Луи молчал долго, заставляя сердце Альфы сжиматься снова и снова, будто желая довести до истерики и его. Ответом послужило едва заметное качание головы и движение навстречу, что вызвало вздох облегчения и новый поцелуй в лоб.

– Поспите, а позже мы сделаем все вместе, хорошо?

– Да, – Омега устроился удобнее, вдыхая родной аромат, смешанный с запахом сигарет, кофе и свежей газеты. – Сейчас утро?

– Рассвет.

***

Париж будто всколыхнулся ото сна. Люди, погруженные в рутину будней, что из легкой повседневности превратились в угнетающие слякотные дни с редкими лучами солнца и холодными ветрами, теперь улыбались, застыв в приятном ожидании.

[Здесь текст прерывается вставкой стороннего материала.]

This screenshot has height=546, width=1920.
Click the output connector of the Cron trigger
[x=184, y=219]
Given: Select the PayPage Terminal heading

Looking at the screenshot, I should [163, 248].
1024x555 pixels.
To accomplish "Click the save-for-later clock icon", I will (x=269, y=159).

К Церкви Сент-Шапель сошлись, казалось, все жители ближайших домов, окружив территорию Королевского дворца, дабы увидеть хотя бы кусочек из той масштабной процессии, что вскоре должна была начаться.

Внутрь небольшого, но поистине прекрасного Храма были впущены только самые высокопоставленные особы, по дорогим одеждам и украшениям которых бегали блики изысканных витражей, признанных одними из лучших в Европе. Среди них на разных языках не переставали блуждать сплетни и россказни, толки о предстоящем пиршестве, для которого накрыли десятки столов в самых помпезных залах Дворца, что отвели для свадьбы, которую как ждали, так и ненавидели.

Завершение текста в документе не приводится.